O Enem 2011, que será realizado nos dias 22 e 23 de outubro em 1.599 cidades, terá uma preocupação ainda maior com a logística operacional. Até mesmo para a hora da prova alguns procedimentos foram adotados para minimizar a possibilidade de falhas.

Este ano, a tendência é de que os fiscais, antes do início do exame, peçam aos alunos para verificarem os cartões de respostas para identificação de possíveis falhas de impressão. Em 2010, a avaliação foi reaplicada para cerca de 10 mil inscritos que receberam exemplares em que faltavam questões ou que tinham problemas de impressão.

Também como medida de segurança, no cartão de respostas, os candidatos terão de transcrever uma frase constante na capa do caderno de questões e assinalar a cor da prova recebida. Quem não fizer estas indicações ou errar na hora de fazê-las não terá a prova corrigida.

A avaliação das redações também passou por mudanças. Até o ano passado, dois corretores davam suas notas para os textos e a pontuação do candidato era a média aritmética entre elas. A partir de 2011, um terceiro avaliador dará a nota final caso as pontuações atribuídas pelos dois corretores tenham diferença de, pelo menos, 300 pontos.

O Enem também vai manter o rigor com o que poderá ser usado no dia da prova.
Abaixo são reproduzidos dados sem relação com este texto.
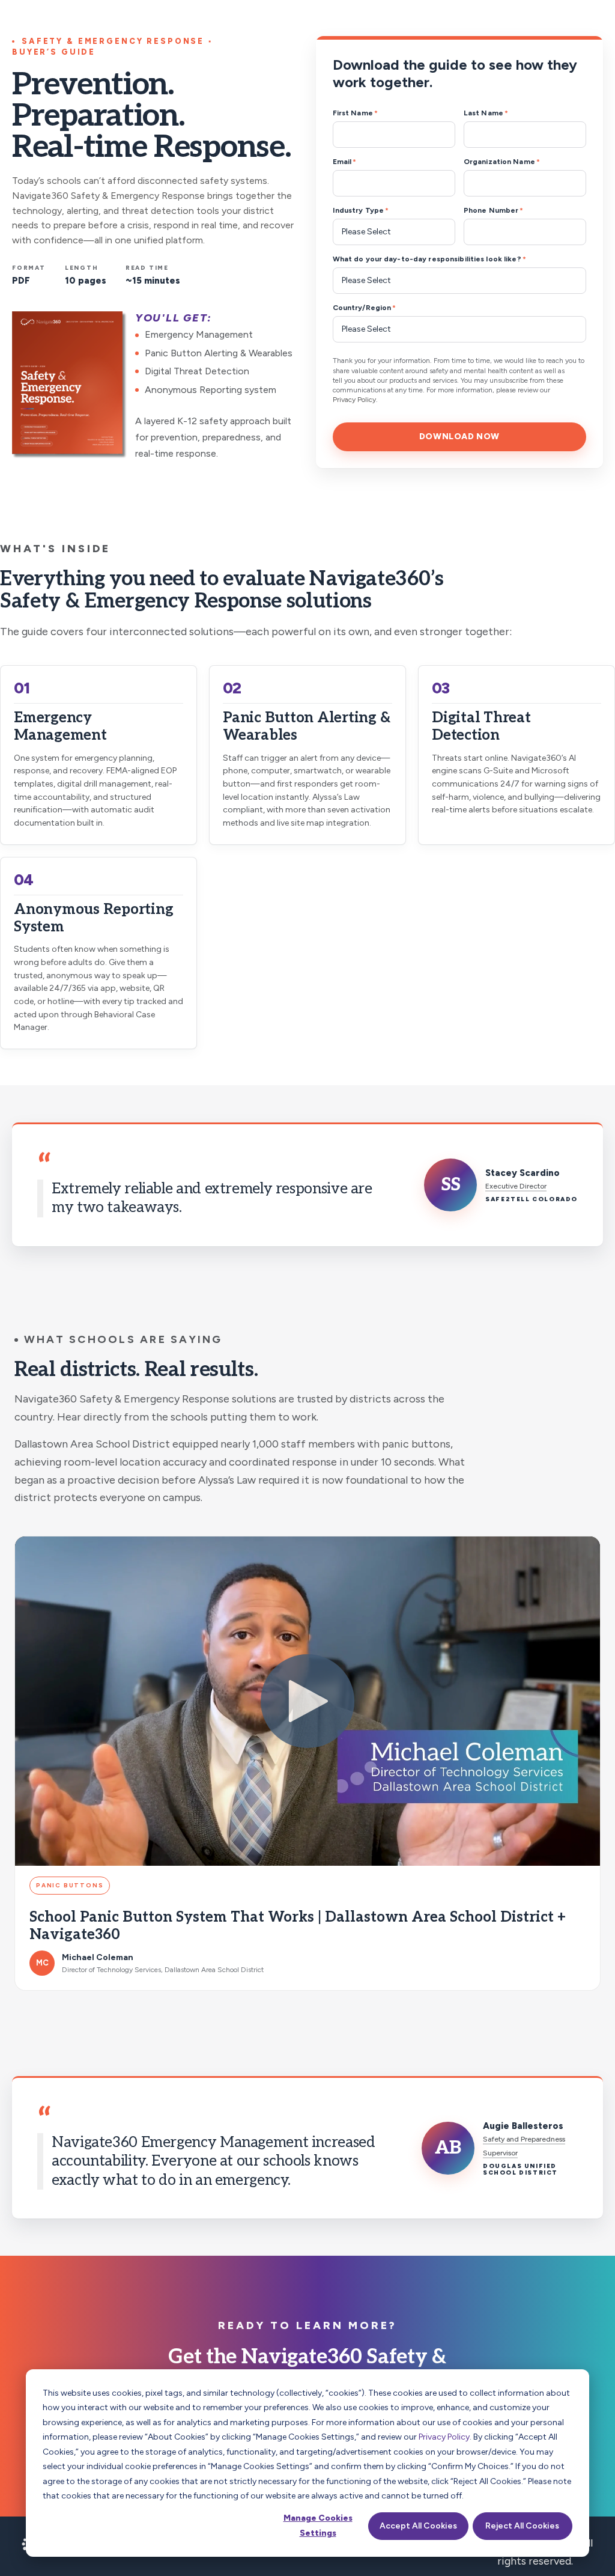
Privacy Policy (444, 2437)
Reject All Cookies (522, 2526)
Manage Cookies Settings (318, 2525)
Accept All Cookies (418, 2526)
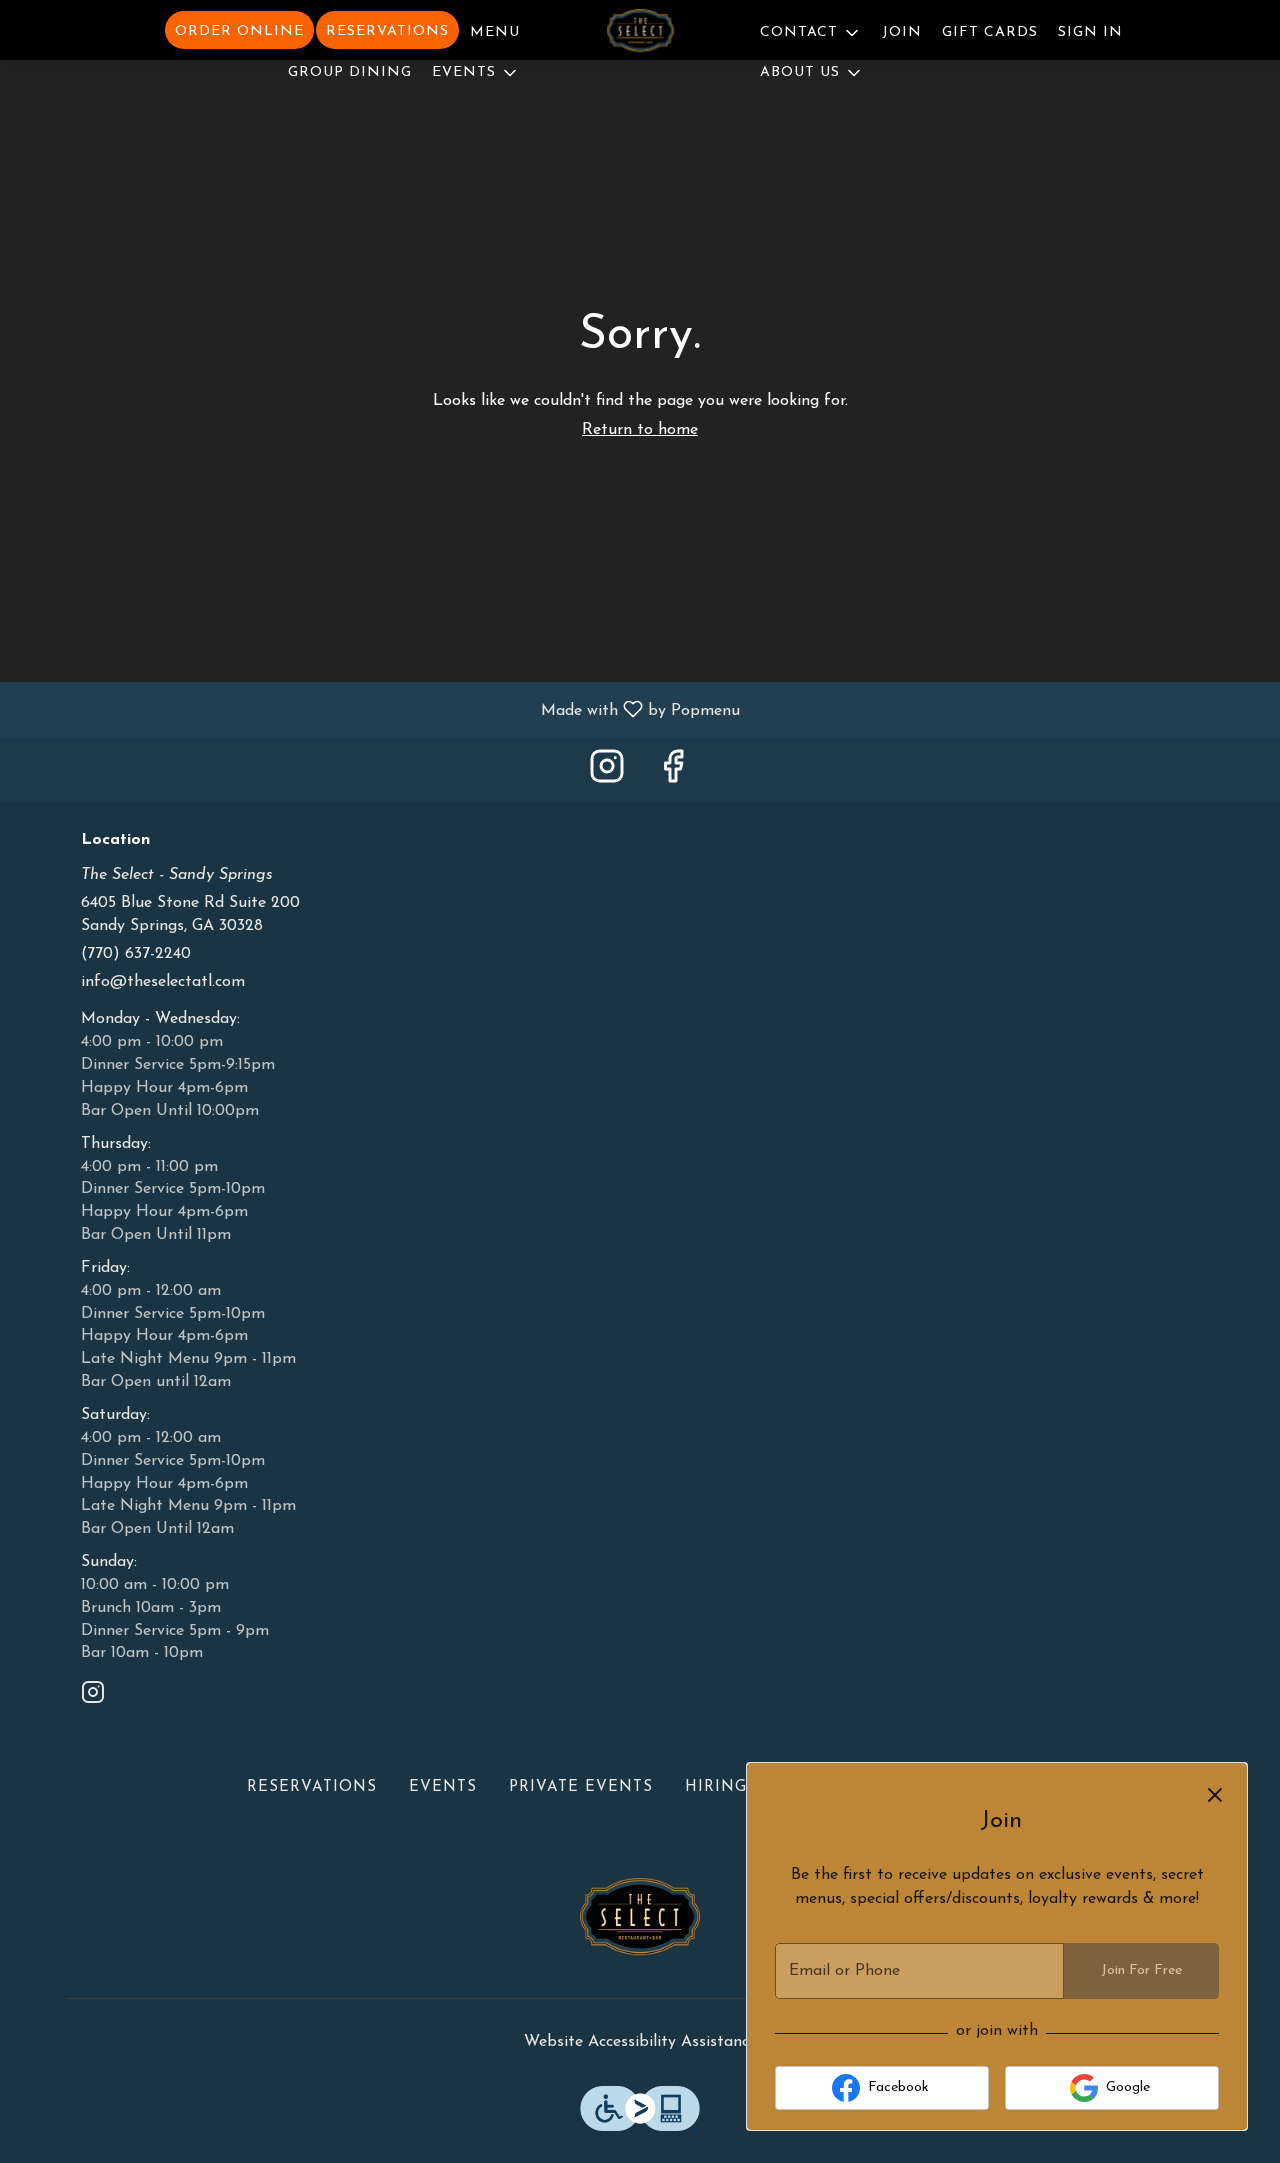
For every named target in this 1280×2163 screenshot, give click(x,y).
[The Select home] (640, 34)
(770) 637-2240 (136, 954)
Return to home (640, 430)
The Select (640, 1923)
Os cartões de resposta só poderão ser assinalados com caneta de tinta preta e que tenha tubo transparente. Nem mesmo lápis e borracha serão permitidos. Também será proibido o uso de lapiseiras, livros, óculos escuros, calculadoras, telefones celulares, relógios ou qualquer equipamento eletrônico que possa transmitir dados e mensagens. Os alunos receberão uma embalagem para guardar o que não é permitido.

O número definitivo de participantes no Enem, após a confirmação do pagamento das inscrições, será totalizado em breve. O Inep recebeu 6,2 milhões de inscrições, a maior procura desde que o exame foi criado.